===== RECORDED INFORMATION =====
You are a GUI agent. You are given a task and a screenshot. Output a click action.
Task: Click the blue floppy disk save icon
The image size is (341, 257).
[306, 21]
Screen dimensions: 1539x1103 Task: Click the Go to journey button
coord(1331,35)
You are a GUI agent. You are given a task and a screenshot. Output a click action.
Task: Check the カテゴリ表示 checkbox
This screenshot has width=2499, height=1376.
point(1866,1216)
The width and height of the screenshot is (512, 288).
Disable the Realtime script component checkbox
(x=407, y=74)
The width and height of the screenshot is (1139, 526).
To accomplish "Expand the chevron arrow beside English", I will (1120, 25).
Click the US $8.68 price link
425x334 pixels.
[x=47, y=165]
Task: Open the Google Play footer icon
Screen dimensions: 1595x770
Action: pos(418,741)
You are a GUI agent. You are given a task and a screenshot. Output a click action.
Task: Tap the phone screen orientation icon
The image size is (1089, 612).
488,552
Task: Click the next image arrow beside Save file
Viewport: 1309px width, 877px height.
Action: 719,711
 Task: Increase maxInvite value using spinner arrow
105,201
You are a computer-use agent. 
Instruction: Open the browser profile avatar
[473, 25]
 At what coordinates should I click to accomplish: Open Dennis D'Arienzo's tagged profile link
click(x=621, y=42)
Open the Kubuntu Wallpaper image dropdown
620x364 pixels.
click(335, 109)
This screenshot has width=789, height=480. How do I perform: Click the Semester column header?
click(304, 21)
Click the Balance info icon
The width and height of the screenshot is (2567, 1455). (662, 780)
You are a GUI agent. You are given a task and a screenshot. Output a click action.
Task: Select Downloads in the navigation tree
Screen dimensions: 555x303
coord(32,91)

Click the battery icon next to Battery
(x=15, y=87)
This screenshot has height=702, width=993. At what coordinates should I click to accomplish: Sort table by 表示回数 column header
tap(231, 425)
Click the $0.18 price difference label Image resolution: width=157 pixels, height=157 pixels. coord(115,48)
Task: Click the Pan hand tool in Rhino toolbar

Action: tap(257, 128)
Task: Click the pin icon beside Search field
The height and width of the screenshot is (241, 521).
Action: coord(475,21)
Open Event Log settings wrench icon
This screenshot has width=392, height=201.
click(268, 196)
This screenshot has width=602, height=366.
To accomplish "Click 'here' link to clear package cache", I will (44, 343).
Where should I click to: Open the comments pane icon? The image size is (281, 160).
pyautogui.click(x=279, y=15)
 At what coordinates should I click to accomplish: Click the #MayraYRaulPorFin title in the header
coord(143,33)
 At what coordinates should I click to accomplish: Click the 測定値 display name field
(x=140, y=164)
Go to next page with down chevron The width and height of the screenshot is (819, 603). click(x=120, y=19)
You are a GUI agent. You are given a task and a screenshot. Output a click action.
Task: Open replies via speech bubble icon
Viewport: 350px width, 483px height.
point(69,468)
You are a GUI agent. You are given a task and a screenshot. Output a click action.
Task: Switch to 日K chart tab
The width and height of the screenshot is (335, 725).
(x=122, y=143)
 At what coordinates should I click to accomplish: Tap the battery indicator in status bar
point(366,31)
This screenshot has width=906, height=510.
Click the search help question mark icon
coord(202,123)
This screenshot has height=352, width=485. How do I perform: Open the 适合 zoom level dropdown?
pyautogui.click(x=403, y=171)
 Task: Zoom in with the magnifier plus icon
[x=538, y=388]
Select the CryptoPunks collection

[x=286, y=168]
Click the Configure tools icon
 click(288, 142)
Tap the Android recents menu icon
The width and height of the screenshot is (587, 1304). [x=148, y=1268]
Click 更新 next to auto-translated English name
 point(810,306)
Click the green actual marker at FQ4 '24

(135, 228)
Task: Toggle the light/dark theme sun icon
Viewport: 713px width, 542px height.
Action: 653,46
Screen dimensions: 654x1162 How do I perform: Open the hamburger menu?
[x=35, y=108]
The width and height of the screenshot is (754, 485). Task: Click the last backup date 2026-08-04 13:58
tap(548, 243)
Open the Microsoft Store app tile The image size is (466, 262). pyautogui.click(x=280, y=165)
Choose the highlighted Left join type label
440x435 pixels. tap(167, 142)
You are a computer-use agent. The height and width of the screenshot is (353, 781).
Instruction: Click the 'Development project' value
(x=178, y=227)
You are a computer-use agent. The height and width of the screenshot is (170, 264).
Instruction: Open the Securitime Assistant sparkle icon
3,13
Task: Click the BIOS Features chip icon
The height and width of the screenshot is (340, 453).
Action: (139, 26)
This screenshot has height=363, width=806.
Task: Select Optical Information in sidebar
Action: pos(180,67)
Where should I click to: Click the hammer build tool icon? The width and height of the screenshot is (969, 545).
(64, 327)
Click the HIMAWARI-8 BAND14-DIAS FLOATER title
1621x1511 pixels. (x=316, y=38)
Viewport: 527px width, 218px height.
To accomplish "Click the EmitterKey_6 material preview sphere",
=====
> _WHAT THE TASK ASKS_
Repeat the data word for word, starting at its first line and stopping after the line that contains "Task: Check the カテゴリ表示 checkbox".

> _YOUR RESPONSE_
You are a GUI agent. You are given a task and a screenshot. Output a click action.
Task: Click the blue floppy disk save icon
The image size is (341, 257).
[306, 21]
Screen dimensions: 1539x1103 Task: Click the Go to journey button
coord(1331,35)
You are a GUI agent. You are given a task and a screenshot. Output a click action.
Task: Check the カテゴリ表示 checkbox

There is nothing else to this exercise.